## Required action
The response must be the exact lines from the one that contains "Email Address (57, 2004)" through the end of the material, with no pictures and no additional lines.

BEGIN Supplied records

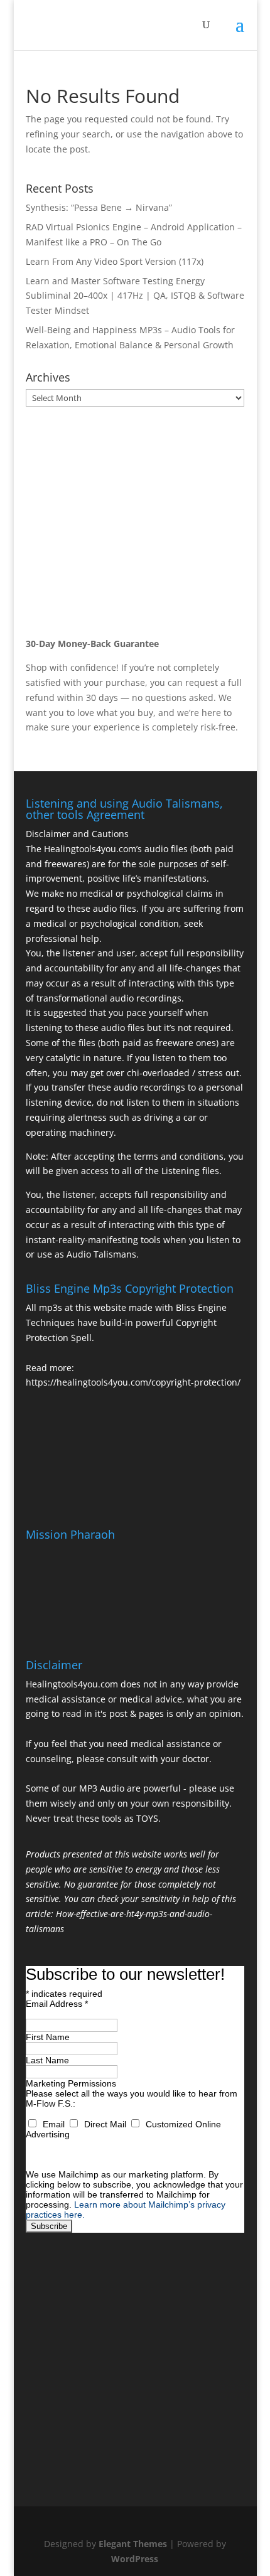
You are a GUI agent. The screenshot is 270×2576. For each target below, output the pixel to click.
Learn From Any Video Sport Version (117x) (114, 261)
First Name (48, 2037)
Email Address (57, 2004)
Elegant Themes (133, 2544)
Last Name (47, 2060)
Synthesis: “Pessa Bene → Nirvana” (99, 207)
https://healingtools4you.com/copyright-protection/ (133, 1382)
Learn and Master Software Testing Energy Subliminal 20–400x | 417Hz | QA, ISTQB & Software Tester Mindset (135, 296)
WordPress (134, 2559)
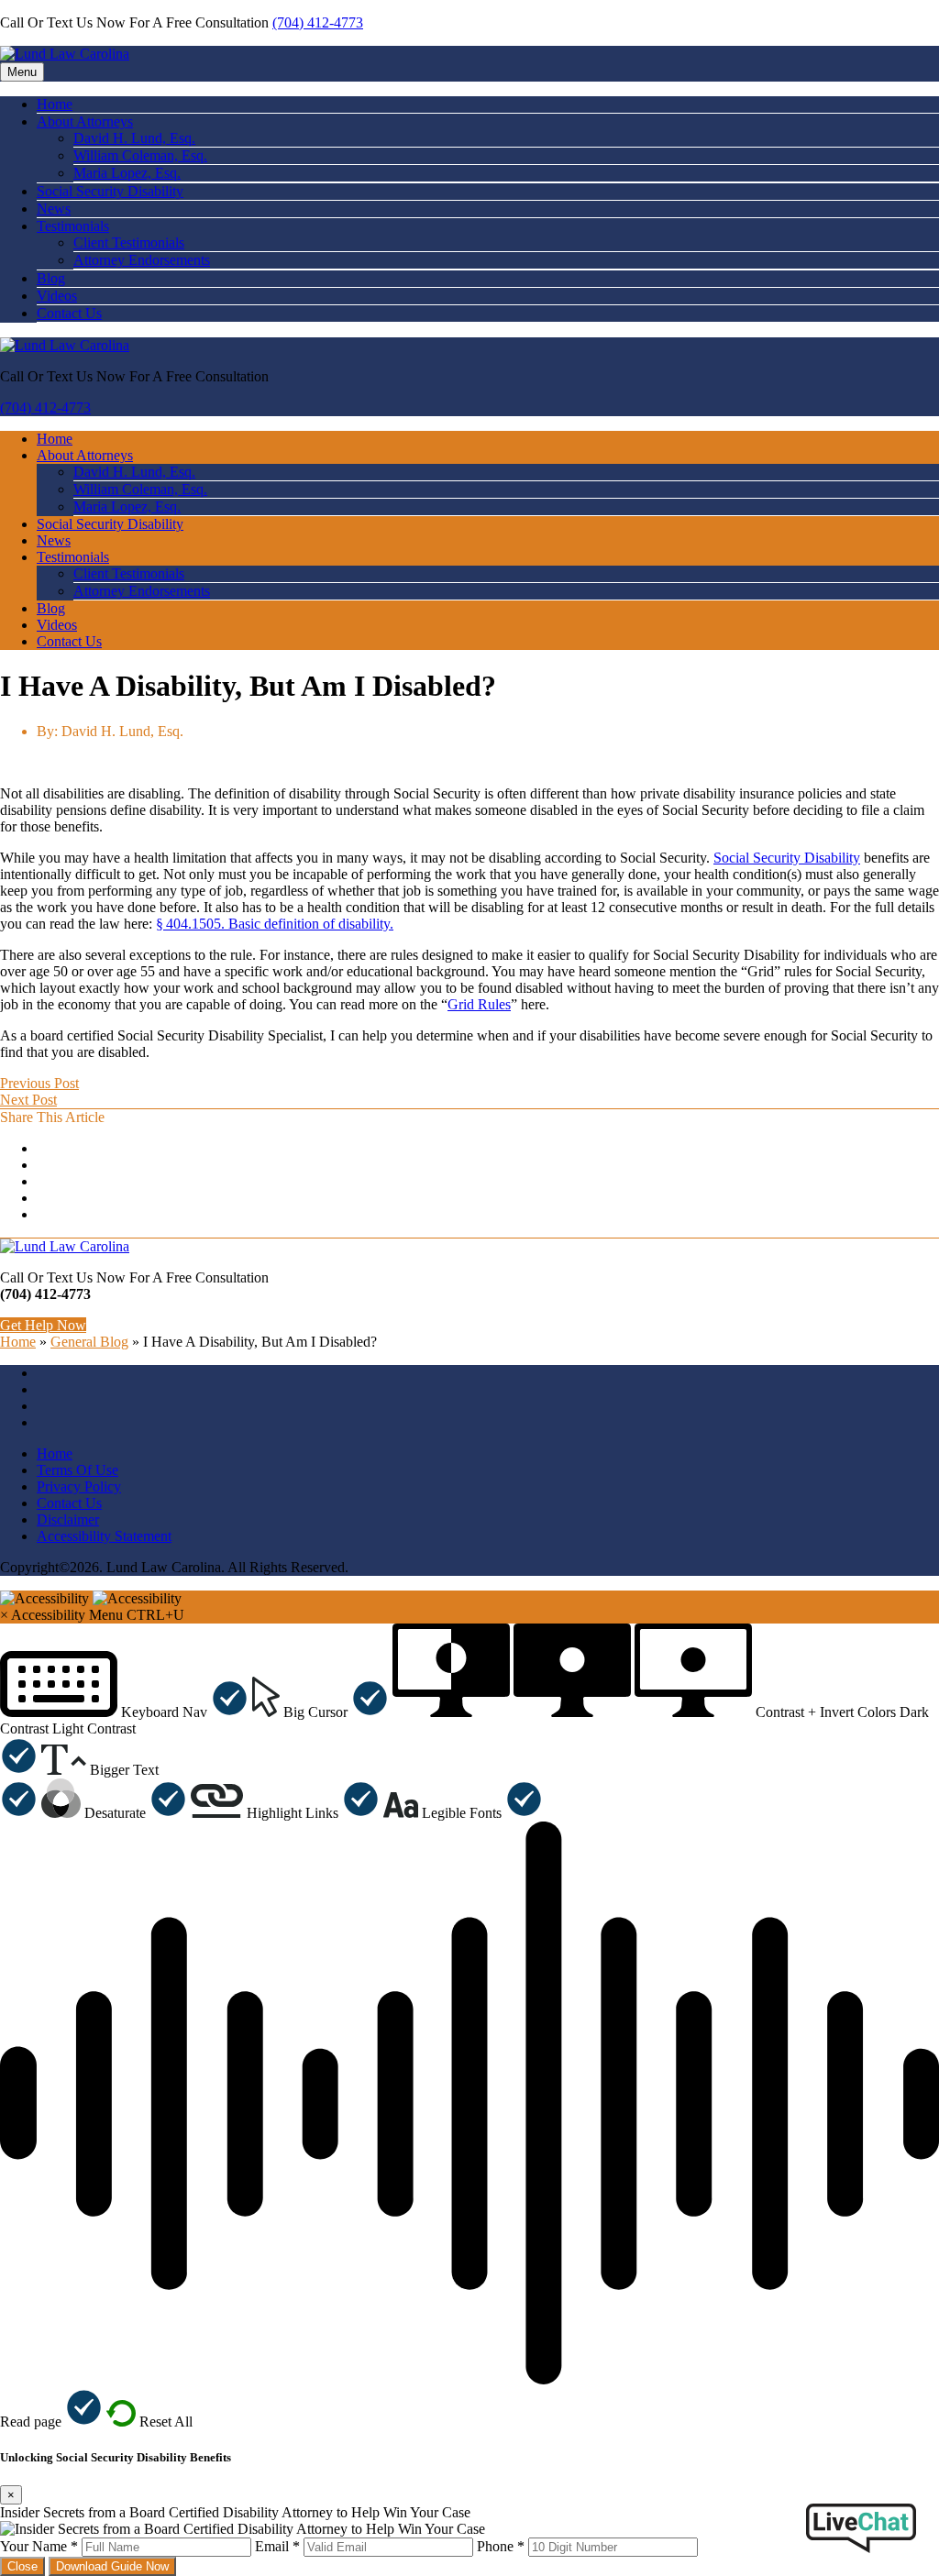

END Supplied records

## Solution
Email Address (57, 2004)
Elegant Themes (133, 2544)
Last Name (47, 2060)
Synthesis: “Pessa Bene → Nirvana” (99, 207)
https://healingtools4you.com/copyright-protection/ (133, 1382)
Learn and Master Software Testing Energy Subliminal 20–400x | 417Hz | QA, ISTQB & Software Tester Mindset (135, 296)
WordPress (134, 2559)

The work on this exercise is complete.